Well, these three one-liners (and others similar) really fall into 3 categories: Courage, perspective or acceptance. This is really what’s being told to us, right? Someone is telling us we either lack courage, acceptance, or perspective. All three are great things and are needed to have a fulfilling life, love, or career.
But they aren’t exactly the advice someone struggling needs. In fact, it often makes the person struggling feel even worse since they’ve basically been told that their problems really don’t matter; at least that’s how it’s usually emotionally interpreted. Especially when we don’t know how to find the courage, strength, or perspective, and they didn’t tell us.
Someone sent me a blog link the other day, it was about courage – effectively, it spoke of how to have it by practicing how to act courageous; it spoke of fear encountering people, situations, etc. I read it – I read it again. And I thought, how many thousands of readers does this guy have? And how do I reach them to let them know that you cannot practice getting courage!

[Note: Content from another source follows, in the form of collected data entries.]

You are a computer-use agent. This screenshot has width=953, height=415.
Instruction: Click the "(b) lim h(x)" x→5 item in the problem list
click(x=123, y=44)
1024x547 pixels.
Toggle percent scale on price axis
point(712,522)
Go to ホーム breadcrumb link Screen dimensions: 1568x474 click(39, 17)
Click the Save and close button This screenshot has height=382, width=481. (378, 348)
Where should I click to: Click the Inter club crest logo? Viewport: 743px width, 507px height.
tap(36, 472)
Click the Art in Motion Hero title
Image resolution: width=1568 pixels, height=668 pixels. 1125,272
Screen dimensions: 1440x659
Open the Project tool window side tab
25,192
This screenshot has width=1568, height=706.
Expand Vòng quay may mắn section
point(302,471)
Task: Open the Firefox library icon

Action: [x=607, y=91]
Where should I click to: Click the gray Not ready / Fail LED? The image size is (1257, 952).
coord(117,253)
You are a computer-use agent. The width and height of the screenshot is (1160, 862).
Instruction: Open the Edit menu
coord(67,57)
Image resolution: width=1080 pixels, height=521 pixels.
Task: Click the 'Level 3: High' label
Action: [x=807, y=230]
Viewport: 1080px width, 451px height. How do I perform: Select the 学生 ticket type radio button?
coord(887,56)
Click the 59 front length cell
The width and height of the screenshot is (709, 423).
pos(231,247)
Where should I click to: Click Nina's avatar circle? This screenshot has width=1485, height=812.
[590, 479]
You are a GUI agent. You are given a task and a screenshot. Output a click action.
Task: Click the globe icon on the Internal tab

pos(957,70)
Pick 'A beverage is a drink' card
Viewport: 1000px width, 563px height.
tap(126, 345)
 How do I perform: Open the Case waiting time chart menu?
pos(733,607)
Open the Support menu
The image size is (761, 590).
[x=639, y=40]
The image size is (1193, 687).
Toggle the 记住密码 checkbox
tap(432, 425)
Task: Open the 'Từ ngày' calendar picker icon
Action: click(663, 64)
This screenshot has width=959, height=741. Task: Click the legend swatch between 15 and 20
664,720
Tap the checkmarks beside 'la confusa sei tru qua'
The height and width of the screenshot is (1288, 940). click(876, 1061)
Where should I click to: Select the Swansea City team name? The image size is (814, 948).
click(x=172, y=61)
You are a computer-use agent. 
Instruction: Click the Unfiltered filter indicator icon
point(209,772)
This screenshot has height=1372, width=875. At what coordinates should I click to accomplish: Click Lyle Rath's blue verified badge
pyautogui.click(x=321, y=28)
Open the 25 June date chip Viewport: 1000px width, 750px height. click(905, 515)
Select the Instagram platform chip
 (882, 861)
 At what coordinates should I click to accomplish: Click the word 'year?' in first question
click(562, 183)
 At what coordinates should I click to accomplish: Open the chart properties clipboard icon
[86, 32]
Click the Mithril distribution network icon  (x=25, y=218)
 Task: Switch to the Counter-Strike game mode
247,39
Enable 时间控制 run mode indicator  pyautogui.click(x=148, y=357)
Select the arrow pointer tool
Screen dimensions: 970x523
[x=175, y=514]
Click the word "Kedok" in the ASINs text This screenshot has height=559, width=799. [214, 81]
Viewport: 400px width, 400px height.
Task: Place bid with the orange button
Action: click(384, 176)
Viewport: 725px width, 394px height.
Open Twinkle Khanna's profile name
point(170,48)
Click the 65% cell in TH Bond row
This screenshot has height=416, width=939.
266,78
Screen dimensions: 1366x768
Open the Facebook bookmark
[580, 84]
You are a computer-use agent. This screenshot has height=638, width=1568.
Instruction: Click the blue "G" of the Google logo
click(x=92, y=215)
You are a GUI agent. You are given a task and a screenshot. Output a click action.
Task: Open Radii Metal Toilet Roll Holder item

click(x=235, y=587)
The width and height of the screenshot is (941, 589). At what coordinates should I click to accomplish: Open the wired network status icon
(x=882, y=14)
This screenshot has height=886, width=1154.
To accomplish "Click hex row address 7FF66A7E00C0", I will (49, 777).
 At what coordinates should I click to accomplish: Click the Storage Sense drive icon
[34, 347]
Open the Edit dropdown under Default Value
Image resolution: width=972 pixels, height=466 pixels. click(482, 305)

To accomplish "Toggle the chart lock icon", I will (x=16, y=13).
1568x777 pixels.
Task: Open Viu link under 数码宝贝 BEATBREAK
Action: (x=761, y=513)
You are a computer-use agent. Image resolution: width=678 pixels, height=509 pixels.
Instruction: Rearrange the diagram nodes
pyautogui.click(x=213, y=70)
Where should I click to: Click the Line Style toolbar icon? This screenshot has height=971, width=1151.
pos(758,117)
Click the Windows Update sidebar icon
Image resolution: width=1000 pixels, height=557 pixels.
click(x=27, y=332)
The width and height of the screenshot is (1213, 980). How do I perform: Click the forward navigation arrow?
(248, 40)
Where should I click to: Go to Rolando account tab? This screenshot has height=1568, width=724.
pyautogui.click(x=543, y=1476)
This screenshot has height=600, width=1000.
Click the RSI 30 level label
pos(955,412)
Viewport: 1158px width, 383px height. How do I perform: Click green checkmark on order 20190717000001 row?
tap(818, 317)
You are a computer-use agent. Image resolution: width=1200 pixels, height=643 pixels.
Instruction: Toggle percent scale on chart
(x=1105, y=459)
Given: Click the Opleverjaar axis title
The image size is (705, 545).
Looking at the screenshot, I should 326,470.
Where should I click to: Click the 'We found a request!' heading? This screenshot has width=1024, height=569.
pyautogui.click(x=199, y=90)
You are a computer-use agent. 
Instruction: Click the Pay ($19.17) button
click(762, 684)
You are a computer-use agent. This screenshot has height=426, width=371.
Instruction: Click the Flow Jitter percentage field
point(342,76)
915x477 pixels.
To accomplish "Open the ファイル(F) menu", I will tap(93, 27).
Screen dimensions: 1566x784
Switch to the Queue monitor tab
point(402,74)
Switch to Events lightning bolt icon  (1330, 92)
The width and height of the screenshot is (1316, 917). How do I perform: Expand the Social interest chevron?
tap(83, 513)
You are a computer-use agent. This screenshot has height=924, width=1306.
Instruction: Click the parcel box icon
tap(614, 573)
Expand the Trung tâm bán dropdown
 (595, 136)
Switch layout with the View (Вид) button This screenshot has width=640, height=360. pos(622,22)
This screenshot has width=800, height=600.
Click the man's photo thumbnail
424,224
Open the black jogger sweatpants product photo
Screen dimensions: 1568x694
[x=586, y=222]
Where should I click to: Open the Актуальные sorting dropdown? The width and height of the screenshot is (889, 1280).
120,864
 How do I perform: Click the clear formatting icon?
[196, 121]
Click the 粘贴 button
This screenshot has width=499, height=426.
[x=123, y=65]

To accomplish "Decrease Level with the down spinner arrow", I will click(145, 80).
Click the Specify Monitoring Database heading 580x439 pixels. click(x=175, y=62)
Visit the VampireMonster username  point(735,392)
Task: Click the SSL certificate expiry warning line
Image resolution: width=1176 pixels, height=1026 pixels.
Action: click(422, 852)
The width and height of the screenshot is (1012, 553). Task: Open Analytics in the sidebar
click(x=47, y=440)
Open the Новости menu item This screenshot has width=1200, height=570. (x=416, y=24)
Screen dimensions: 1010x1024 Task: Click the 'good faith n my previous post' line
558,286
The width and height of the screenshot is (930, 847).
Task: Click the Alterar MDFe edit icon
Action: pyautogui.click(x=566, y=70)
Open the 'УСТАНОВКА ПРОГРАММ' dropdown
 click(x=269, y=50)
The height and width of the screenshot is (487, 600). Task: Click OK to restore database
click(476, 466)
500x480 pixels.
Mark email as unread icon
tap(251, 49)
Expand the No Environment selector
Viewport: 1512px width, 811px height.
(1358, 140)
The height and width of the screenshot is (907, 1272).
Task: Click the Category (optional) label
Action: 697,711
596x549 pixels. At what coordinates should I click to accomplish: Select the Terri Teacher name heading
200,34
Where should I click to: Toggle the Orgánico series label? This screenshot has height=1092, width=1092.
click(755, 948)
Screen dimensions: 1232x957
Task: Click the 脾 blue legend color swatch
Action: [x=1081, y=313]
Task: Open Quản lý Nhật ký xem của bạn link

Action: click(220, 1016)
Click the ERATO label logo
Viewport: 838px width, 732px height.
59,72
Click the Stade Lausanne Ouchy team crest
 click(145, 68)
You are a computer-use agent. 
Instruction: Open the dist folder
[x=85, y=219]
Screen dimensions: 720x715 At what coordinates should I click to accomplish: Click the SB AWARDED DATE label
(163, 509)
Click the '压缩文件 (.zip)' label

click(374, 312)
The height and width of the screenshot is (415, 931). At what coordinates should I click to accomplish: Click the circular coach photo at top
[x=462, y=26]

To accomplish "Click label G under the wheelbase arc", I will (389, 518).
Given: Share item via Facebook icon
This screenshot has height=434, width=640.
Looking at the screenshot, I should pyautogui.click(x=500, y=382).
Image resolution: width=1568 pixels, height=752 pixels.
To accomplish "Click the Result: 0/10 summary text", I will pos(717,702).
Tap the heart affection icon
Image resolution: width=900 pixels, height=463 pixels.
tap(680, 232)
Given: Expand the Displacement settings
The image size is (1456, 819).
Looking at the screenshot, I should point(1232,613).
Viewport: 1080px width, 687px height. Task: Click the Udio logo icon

My friend sent this because of his struggles in his life; his 15-year marriage has ended. And like many, he is lost. He doesn’t know where he wants to go, what he wants to do, sometimes he doesn’t know what he wants to even eat. The last thing he needs is to practice having courage; nor does the widow or the businessman who lost his business.
The world is full of people pretending to be something they are not. The divorce rates show it, the levels of prescribed medications for anxiety show it, and the world of politics has been showing it for years.
Why don’t we need to practice getting courage? Because we already have it, we were born with it. It’s gone nowhere. Courage is not something we can develop, nor is it something we can lose. It is merely a trait that is automatically released when we cease letting fear rule our lives.
My friend got aggravated with me when I told him this because most people want to convince themselves that they have it all figured out; that they are strong enough to “barrel through” or “grin and bear it”. But most people aren’t telling the truth to themselves or to others by pretending to have courage.
Fear masks courage – simple as that. It masks it and can even make us believe we are strong when we are weak. Fear is extremely powerful when it’s not confronted, but it loses all of its power over us when we understand its origin and what it is attempting to mask. My friend feels weak and without confidence, yet it took a tremendous amount of strength and courage to end his 15-year marriage; good or bad, it took strength. It takes a lot of strength to start over.